Here is what jumped out at me in the president's words:

I think it’s important to recognize that the African American community is looking at this issue through a set of experiences and a history that doesn’t go away.

But this history has gone away. As defense attorney Mark O’Mara commented Zimmerman would never have been brought to trial if he had been African-American. It was a case of self-defense and this was clear to the original law enforcement officials, who did not want to bring the case to trial. This is a far cry from the history that the president says doesn’t go away.

Some parsers of sentences have suggested that the president’s remarks were a clever attempt to express solidarity with the grievance community while at the same time dropping it into his remarks that the evidence is such that it is unlikely that the Justice Department will continue to persecute Zimmerman. So this is what we’ve come to?

The president could have turned this foray into the briefing room into a great moment in American history. What if the president had said that the Zimmerman trial had a fair outcome? It was, after all,  watched by millions, so the evidence is there in the open for the public at large to review. What if the president had urged African Americans to recognize the fairness of the outcome of the trial and that American society has changed drastically in the last half century? The president was right to send praise and prayers to the Martin family. But what about the Zimmerman family, who have also endured a horrible ordeal, are currently in hiding, and, moreover, are also citizens of the country Mr. Obama leads?

To make a genuinely healing talk would have required a kind of depth and courage I don’t see coming from a man whose sincerest compliment is “he could have been me.”   This president instead of going for real glory of calming the nation allied himself with the likes of Al Sharpton and other race baiters. Michael Goodwin writes:

Is Al Sharpton president of the United States? Or just attorney general?

I ask because it’s not clear where the rabble-rousing rev’s agenda ends and White House policy begins. These days, they are one and the same.

President Obama erased the final distinction Friday by describing the Florida shooting case exclusively in racial terms. Obama’s headline-grabbing statement that “Trayvon Martin could have been me” and his attempt to justify black anger were straight out of Sharpton’s playbook.

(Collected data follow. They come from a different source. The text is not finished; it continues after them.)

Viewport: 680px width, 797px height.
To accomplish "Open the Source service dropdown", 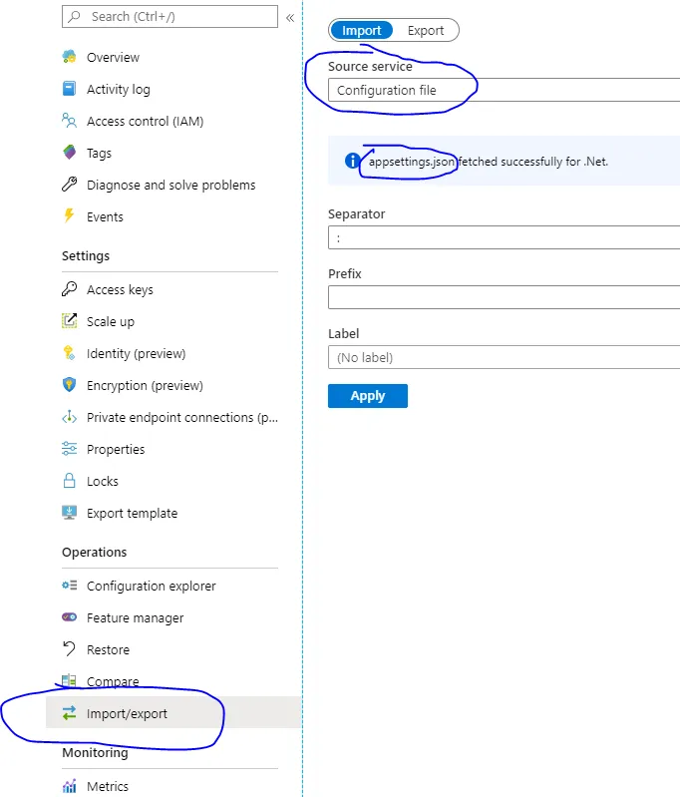I will coord(504,91).
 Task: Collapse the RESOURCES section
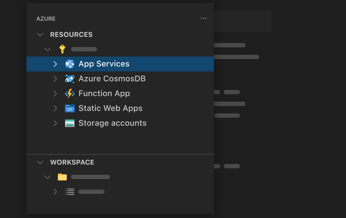(40, 34)
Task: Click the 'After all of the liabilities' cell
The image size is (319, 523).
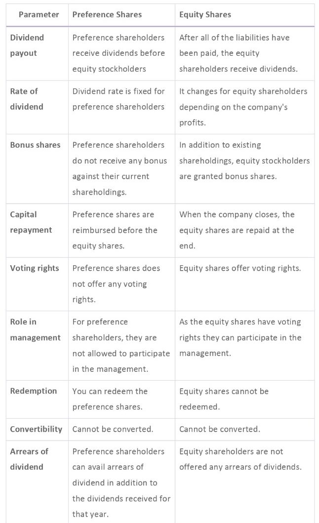Action: [x=239, y=53]
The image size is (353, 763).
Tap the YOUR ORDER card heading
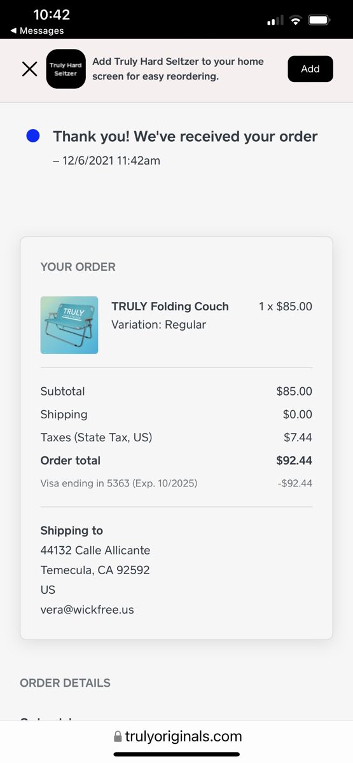tap(78, 267)
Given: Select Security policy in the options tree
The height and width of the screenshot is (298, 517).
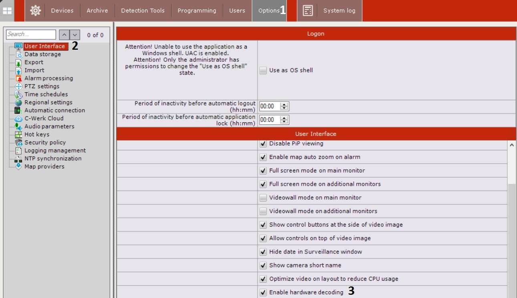Looking at the screenshot, I should point(45,143).
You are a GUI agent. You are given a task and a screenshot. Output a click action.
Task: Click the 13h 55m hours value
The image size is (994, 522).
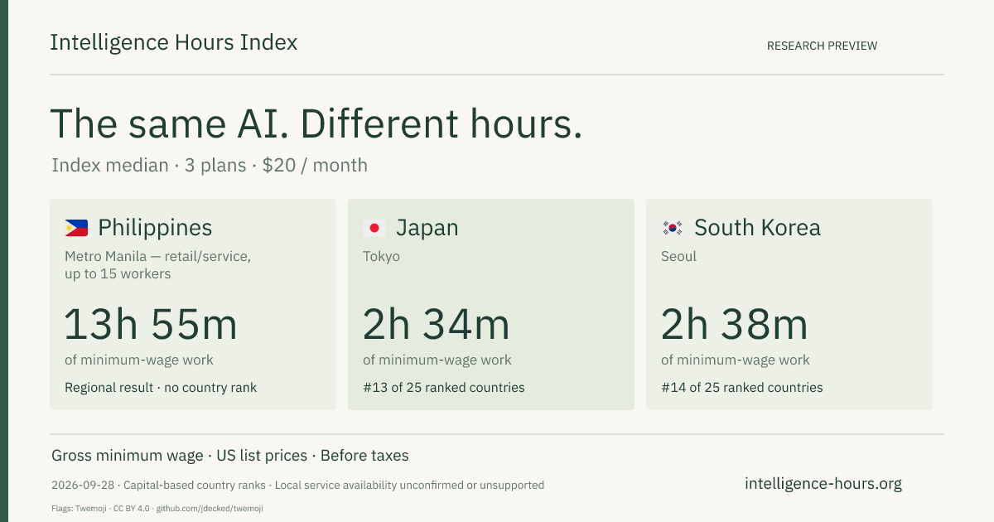pos(151,324)
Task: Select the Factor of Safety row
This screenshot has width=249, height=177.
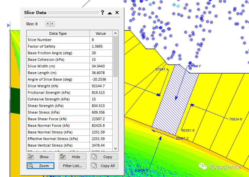Action: tap(58, 46)
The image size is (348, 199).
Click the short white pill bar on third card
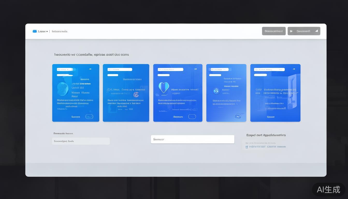pos(164,75)
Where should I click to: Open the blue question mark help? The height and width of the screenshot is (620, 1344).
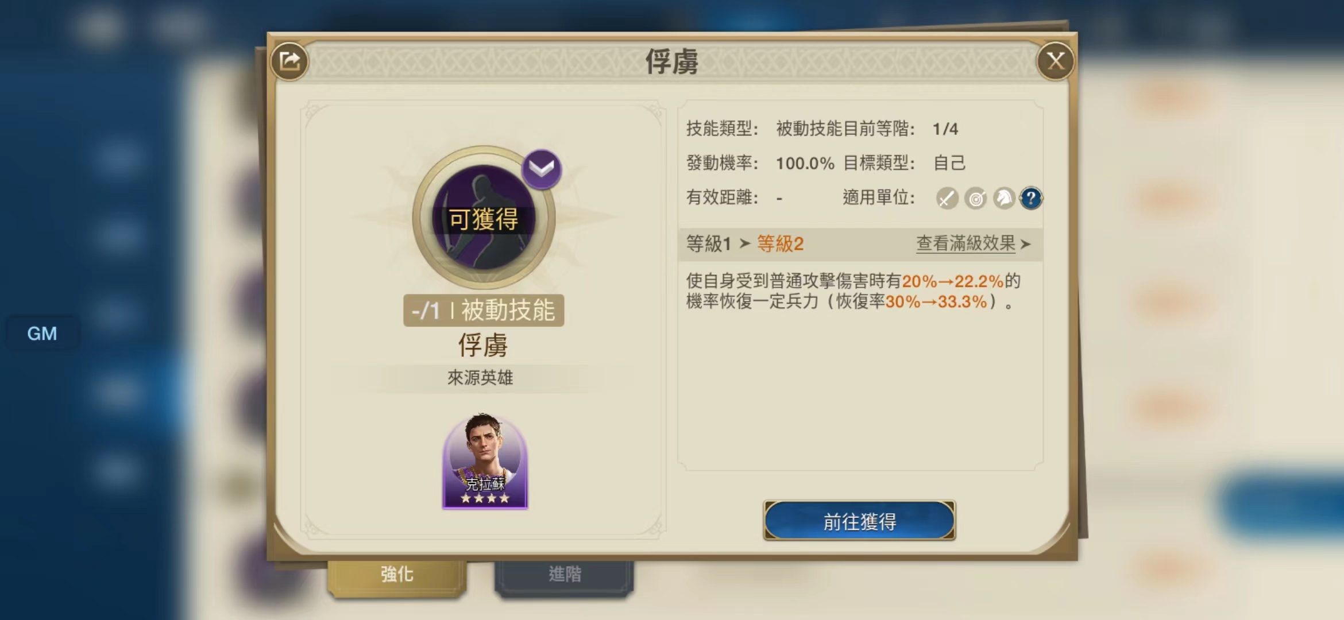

Don’t get me wrong — a personal speech on race from the first black president could be a game-changer in the right context. But this one suffered a fatal flaw — it ignored the fact that race played absolutely no role in the trial, including in lawyer statements, the evidence, testimony and the jury’s unanimous verdict of not guilty. Even the FBI found no evidence of racism by defendant George Zimmerman.

If Obama felt the need to say something, duty required him to emphasize the facts instead of endorsing racial manipulation. Sadly, though, his remarks follow a recent pattern where he and Sharpton sing from the same page. Both distorted the case to paint a broad picture of blacks as victims of white racism and ignored Zimmerman’s half-Latino family.

The turnout for the Trayvon Martin rallies this weekend was small. The heat had to be a factor. Roger L. Simon suggests that it is because the citizenry, if not the presidency, sees through the bogus racism claims:  

Could it be that the citizenry, including African-Americans, supposedly so greatly injured, have seen through the media hype (what I earlier called media pornography) and themselves realize this case is simply an accidental, anomalous one-off and not that big of a deal?

I certainly hope so, because what we have been going through is a form of national nervous breakdown, taking us rapidly backwards on race relations, something that has improved consistently in our country over the last fifty years.

What is so sad in all this is that the president who was supposed to bring us together has torn us apart. He sided implicitly with the demagogues.